(begin)

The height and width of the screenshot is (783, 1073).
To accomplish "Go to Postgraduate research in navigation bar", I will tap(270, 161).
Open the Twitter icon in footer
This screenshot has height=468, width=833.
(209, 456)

(end)

■ The task: Rewrite the entries above as a numbered list, skipping any blank lines.

■ Worked answer:
1. The height and width of the screenshot is (783, 1073).
2. To accomplish "Go to Postgraduate research in navigation bar", I will tap(270, 161).
3. Open the Twitter icon in footer
4. This screenshot has height=468, width=833.
5. (209, 456)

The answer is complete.